Esmee · 18/06/2010 15:05

I say stick with it, although I know it can be hard on you. It's good that the nursery workers are sharing information with you, though I hope they share positive moments as well! Does your DD have a keyworker there? Creating a bond with one person might help her settle. In my experience working in nurseries, children settle in their own time and some take longer than others. How many children are in her group in the nursery? Perhaps it's a lot busier than being at your CM and it's difficult to adjust to?

Also, were you able to spend any time with her at the nursery to help settle her in? That can help too.

Al1son · 18/06/2010 17:31

I'm very impressed with how honest the nursery are being. They could easily pretend she's fine and I know several settings who do just that.

Esmee's thoughts about a keyworker could be worth looking into. Developing a bond with one consistent person might help her feel more secure but this would work best if there is somebody she's chosen to go to for comfort and that person is there whenever she is - quite a tall order.

You can also ask the nursery to do some observations to spot what is triggering her episodes of crying during the day.

I'd make sure she has comfort objects and is allowed to use these consistently. A jumper which you have been wearing could be a great comfort to her especially if a staff member will put it against them when they are holding her.

My gut feeling is to say take her back to the childminder but only if you can leave it a good long time before you try it again.

Scarfmaker · 18/06/2010 19:54

I would leave it a bit longer but if you do that the childminder may have filled your daughters space.

1stbaby · 21/06/2010 10:34

Thanks guys, she does have a key worker but the nursery work on a system of allocating a key worker when they start but then letting the child 'choose' themselves so the key worker will change if she bonds with someone else better. She doesn?t seem to have picked a particular person yet though.
You are right I think in that I need to give her more time - it?s just so heartbreaking. Especially when we have had a nice calm weekend without her worrying about Nursery. I know it will all go horribly wrong again later in the week when she goes back though. It?s probably also true that the number of children unnerves her as there are about 15 in her group and she is used to one other at the childminder. I naively thought she would like that as she normally loves other kids!

OP posts:
ProfessorLaytonIsMyLoveSlave · 21/06/2010 10:40

Could you also see about arranging some one-on-one time with one or two other children from her class over a weekend? If she gets to know them better she may feel less overwhelmed by a large group.

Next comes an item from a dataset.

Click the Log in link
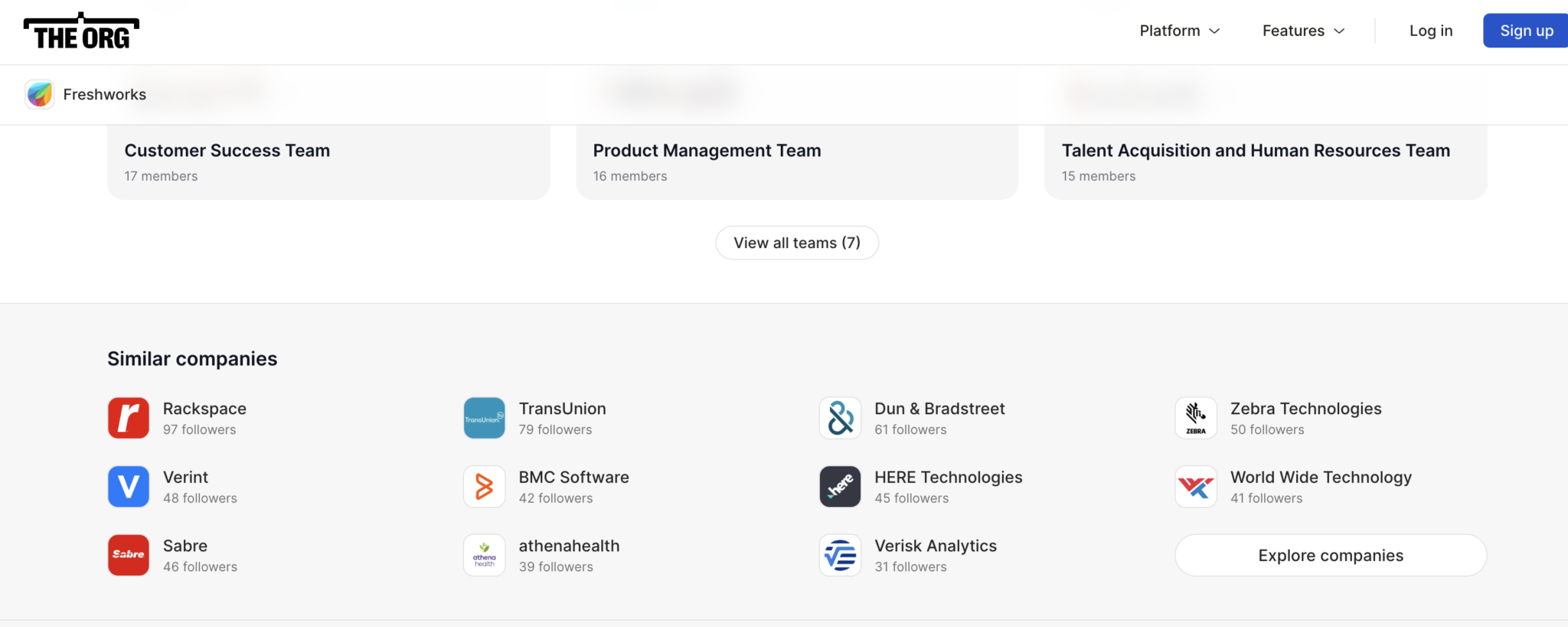Screen dimensions: 1568x627 pos(1430,31)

When DS had trouble adjusting to a new room at nursery we did find it helped to get there as soon as possible after the nursery opened in the morning so that he would be the first one there or one of the first couple. That meant he got lots of attention from the staff at drop-off time and then the other children arrived gradually so he wasn't thrust into the middle of a big group. It's counter-intuitive to an extent as if a child's not settling well at nursery you want to keep them with you as much as possible, but it did work for him.